To buy the administration argument, you need to believe that Gramm-Rudman involves the exercise of "executive power." The whole point, though, is to put the government on automatic pilot and deny discretionary power to everyone. In oral argument, Solicitor General Charles Fried declared fancifully that the law gives the comptroller general powers "so sweeping" that they "affect every nook and cranny of government." In fact, this gentleman does little more than to whip out his pocket calculator.

The Reagan Justice Department takes the astonishing position that such "power" can be exercised only by someone who serves "at the pleasure of the president." The comptroller general is appointed for a 15-year term, and the president cannot fire him. This claim of presidential authority is breathtaking. It would delegitimize every independent agency of the government, from the Securities and Exchange Commission to the Federal Reserve Board.

Solicitor General Fried denies this. He told the court that Reagan's position in this case "does not in any way cast any doubt on the independent agencies." It's hard to see why not. The Fed, for example, controls the nation's money supply. How can anyone seriously say this is a smaller "power" than the comptroller general's technical role under Gramm-Rudman? In fact, the administration's position on Gramm-Rudman is part of an organized right-wing litigation strategy to close down the independent agencies. A former Reagan assistant attorney general is currently suing to have the Federal Trade Commission ruled unconstitutional on very similar logic.
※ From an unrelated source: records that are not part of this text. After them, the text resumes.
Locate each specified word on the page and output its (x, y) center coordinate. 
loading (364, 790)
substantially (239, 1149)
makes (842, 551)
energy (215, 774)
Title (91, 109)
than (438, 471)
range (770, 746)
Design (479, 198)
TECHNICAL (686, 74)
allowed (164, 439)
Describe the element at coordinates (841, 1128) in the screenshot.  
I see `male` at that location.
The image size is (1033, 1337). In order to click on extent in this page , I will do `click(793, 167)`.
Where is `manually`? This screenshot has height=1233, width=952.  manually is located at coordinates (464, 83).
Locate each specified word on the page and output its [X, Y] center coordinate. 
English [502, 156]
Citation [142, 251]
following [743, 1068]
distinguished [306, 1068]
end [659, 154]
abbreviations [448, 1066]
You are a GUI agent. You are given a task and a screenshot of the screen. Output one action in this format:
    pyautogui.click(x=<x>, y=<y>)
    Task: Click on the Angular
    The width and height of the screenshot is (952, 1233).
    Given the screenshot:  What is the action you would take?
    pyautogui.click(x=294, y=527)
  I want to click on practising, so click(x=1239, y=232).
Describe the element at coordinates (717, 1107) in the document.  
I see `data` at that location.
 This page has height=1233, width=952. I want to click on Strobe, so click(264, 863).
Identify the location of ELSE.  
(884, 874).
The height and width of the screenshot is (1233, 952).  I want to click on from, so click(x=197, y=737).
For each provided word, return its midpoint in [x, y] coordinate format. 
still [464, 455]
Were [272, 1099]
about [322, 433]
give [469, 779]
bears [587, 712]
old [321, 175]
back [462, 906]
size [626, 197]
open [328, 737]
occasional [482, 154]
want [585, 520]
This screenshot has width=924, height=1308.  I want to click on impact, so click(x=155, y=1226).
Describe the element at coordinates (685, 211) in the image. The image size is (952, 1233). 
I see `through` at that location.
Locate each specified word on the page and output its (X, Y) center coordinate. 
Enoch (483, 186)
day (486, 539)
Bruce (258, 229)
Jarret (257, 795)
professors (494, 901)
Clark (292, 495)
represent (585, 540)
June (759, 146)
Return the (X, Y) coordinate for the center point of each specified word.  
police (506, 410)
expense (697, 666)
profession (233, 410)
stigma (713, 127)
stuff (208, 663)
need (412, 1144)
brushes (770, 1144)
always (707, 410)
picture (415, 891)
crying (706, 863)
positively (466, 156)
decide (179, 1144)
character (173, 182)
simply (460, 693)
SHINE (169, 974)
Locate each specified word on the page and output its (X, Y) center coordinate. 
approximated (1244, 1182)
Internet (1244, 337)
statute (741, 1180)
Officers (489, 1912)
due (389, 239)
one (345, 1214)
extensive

Because the implications of the administration argument are so wild, many people expect that the court will overturn Gramm-Rudman on the ground that the comptroller general is not merely independent of the president but actually an agent of Congress. This would save the Fed. But it's a hard case to make. It's not true, as newspapers keep reporting, that the comptroller general "can be fired by Congress." Firing the comptroller general requires a joint resolution passed by both houses and signed by the president. True, a presidential veto can be overriden by a two-thirds vote of both houses. But that is more than you need to impeach the president himself.

Talk about a technicality! One reason the whole controversy is so unreal is that Congress could order the exact same budget cuts by passing a law -- even over presidential objection, with the same two-thirds vote needed to fire the comptroller general. That's why the really interesting question raised by Gramm-Rudman isn't the alleged encroachment on executive power but the abandonment of legislative responsibility.

In practical terms, though, these amount to much the same question. If Congress is told that it must either decide everything for itself or give total decision-making power to the president -- no "independent" middle ground -- it will be far more reluctant to delegate its power. And in any event, the lines of responsibility for government policy will be far clearer than they are now. The growing legal debate about the "separation of powers" is actually about democratic accountability.

This explains the odd political battle array in the Gramm-Rudman case, with ADA liberals and right-wing Reaganites opposed to the law and the Washington establishment (led by superlawyer Lloyd Cutler) in support of it. What the opponents share is a populist vision that important political decisions should be made by officials who are directly accountable to the people.

The populist vision is tempting. Why should matters such as interest rates -- let alone the shape of the government budget -- be decided outside the democratic process? On the other hand, confidence in the democratic process is not enhanced by the collapse of efforts by Congress and the White House to meet the Gramm- Rudman targets ever since it began to appear that the law might be ruled unconstitutional. If the Supreme Court is about to plunge us into a radical experiment in true democracy, we're in for an exciting time.